At the same time, an increasing number of health-care professionals are showing interest in becoming certified to treat menopause. In the United States between 2022 and 2024, for example, there was a fivefold increase in people applying to take the certification exam of the Menopause Society, a non-profit organization in Pepper Pike, Ohio.

Many of these initiatives need to become better known. On the funding side, perhaps one of the more surprising things is that, so far, few funders seem to be following in the NIH’s footsteps.

Menopause occurs typically between 45 and 55 years old. It can also occur earlier for a variety of reasons, including natural causes, or because of disease or as a result of treatment. The experience of menopause can be improved through hormone therapy, which works by replenishing some hormones that are depleted during menopause, particularly oestrogen and progesterone. However, early results in 2002 from an influential study by the Women’s Health Initiative changed how many women and health-care providers perceive hormone therapy (Writing Group for the Women’s Health Initiative Investigators JAMA 288, 321–333; 2002). One of the study’s findings was that people who had been through menopause and who were taking oestrogen and a synthetic form of progesterone had a slightly elevated risk of breast cancer, heart attack and stroke. Globally, prescriptions for menopause-related hormone therapy dropped sharply. Numbers struggled to recover even after later studies emphasized the limitations of the original findings. Researchers and clinicians are still playing catch-up in trying to get across the message that, as well as managing menopause symptoms, the long-term benefits of menopausal hormone therapy could outweigh the risks for those for whom hormone therapy is a suitable treatment.
__________________________________________________
» Task item
Return the part of the menopause text beginning with "At the same" and continuing through "the NIH’s footsteps.", word for word.
__________________________________________________
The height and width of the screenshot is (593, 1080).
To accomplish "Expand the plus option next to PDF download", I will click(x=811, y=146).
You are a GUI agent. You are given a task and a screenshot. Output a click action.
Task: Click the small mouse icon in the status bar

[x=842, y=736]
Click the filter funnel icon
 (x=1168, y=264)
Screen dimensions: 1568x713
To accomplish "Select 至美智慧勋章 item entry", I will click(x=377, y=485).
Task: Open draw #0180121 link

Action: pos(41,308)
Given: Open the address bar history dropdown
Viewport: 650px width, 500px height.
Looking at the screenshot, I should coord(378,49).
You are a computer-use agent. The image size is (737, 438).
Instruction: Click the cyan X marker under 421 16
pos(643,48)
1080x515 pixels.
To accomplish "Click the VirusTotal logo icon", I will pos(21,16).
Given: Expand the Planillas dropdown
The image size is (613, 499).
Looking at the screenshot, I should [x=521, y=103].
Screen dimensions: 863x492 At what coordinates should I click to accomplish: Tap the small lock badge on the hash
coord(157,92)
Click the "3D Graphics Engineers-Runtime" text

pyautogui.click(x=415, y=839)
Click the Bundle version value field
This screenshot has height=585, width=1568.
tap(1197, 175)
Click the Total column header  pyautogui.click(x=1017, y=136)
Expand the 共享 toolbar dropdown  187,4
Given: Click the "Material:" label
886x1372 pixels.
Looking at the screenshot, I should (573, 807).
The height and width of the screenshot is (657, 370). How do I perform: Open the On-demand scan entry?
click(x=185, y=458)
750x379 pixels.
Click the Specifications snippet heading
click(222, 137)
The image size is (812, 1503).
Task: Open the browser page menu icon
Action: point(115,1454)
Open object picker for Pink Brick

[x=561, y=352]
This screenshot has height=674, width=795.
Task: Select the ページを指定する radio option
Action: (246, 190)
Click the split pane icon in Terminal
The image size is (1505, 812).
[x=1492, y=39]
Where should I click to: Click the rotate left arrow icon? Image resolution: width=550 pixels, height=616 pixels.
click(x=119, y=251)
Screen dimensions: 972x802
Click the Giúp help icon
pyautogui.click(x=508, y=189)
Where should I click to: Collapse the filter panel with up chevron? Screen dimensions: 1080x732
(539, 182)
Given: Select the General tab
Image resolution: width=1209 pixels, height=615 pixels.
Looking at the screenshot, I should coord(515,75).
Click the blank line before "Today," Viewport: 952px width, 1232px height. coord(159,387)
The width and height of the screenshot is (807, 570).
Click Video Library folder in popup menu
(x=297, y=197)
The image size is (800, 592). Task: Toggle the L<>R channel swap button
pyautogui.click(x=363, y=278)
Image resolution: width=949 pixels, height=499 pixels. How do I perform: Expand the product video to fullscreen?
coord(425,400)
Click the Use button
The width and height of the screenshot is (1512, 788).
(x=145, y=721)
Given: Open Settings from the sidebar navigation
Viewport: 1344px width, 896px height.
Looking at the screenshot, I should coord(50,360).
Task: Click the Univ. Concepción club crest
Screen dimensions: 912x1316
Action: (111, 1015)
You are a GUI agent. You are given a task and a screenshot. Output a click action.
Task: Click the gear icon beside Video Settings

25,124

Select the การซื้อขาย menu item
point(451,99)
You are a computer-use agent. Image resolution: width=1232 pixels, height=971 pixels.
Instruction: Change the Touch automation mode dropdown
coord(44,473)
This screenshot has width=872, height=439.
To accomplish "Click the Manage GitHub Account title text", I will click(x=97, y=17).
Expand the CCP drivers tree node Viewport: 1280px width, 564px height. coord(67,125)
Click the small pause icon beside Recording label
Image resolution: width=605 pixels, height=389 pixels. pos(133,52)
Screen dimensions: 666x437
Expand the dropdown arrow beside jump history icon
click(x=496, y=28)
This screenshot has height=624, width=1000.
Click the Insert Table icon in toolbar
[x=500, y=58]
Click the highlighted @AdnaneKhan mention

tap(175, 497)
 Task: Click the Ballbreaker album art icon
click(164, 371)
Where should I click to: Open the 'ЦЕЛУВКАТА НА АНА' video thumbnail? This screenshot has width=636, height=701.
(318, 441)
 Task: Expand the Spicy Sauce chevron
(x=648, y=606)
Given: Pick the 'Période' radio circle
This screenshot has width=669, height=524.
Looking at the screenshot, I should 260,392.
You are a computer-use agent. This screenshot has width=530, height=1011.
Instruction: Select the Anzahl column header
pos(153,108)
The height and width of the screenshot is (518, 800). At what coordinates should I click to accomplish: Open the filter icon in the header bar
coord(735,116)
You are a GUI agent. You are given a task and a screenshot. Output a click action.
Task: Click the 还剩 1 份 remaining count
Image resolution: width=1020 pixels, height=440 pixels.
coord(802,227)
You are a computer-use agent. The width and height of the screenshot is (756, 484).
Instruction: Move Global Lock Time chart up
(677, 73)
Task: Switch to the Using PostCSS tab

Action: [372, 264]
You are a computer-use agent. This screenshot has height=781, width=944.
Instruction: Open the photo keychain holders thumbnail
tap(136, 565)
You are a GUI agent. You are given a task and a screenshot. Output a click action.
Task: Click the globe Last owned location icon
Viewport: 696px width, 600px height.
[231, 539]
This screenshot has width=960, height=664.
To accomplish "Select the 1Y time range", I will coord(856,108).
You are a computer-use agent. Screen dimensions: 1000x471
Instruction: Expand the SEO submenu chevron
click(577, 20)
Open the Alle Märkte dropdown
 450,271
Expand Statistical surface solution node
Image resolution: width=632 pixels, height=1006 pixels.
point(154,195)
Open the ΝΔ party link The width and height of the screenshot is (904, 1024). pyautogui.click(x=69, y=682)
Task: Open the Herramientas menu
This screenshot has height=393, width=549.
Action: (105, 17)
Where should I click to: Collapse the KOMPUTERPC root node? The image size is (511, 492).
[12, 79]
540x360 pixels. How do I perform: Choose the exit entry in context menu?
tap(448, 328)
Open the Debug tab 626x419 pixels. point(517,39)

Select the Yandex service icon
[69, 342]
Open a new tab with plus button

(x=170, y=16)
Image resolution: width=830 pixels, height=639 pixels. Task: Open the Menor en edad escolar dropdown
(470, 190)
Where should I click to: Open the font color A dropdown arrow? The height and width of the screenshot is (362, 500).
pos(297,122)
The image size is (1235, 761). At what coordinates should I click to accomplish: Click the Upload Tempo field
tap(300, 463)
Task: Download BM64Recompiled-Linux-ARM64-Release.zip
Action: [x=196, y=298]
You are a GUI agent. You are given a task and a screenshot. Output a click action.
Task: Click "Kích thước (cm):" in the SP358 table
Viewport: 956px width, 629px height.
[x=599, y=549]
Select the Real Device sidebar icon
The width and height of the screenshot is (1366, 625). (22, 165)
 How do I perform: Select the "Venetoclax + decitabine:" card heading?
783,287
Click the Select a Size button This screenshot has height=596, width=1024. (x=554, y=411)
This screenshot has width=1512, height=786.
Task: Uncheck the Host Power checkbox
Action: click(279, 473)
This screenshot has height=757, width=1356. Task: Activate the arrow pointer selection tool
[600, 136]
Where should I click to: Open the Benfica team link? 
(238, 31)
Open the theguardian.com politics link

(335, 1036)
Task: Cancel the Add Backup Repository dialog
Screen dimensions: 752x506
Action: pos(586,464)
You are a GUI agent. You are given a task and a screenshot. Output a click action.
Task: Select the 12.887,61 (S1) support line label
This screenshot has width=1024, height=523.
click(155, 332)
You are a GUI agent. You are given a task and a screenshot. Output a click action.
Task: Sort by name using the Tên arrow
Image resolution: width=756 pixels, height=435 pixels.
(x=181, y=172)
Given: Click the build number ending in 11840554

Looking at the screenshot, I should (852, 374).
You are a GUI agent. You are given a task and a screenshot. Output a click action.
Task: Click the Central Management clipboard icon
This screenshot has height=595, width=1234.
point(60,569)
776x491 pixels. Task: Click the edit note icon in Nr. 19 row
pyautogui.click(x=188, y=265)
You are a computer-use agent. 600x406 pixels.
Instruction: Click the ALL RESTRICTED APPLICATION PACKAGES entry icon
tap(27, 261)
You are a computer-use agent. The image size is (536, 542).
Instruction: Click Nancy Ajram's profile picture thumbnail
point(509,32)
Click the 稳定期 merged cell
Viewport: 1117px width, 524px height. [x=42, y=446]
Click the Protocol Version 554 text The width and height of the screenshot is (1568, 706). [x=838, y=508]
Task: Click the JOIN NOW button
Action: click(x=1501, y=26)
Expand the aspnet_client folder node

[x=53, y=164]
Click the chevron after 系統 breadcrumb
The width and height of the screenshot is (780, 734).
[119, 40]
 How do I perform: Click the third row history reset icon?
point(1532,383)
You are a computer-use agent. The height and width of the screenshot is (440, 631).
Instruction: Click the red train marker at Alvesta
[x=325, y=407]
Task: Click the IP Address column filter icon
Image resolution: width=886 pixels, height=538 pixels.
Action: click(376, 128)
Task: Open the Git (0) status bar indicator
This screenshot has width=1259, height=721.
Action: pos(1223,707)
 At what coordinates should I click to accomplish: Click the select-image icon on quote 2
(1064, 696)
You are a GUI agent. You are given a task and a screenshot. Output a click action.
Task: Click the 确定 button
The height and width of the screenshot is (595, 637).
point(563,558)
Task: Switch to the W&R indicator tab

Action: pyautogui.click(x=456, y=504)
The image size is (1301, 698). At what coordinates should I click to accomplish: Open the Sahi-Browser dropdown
__________________________________________________
» Answer to this problem
At the same time, an increasing number of health-care professionals are showing interest in becoming certified to treat menopause. In the United States between 2022 and 2024, for example, there was a fivefold increase in people applying to take the certification exam of the Menopause Society, a non-profit organization in Pepper Pike, Ohio.

Many of these initiatives need to become better known. On the funding side, perhaps one of the more surprising things is that, so far, few funders seem to be following in the NIH’s footsteps.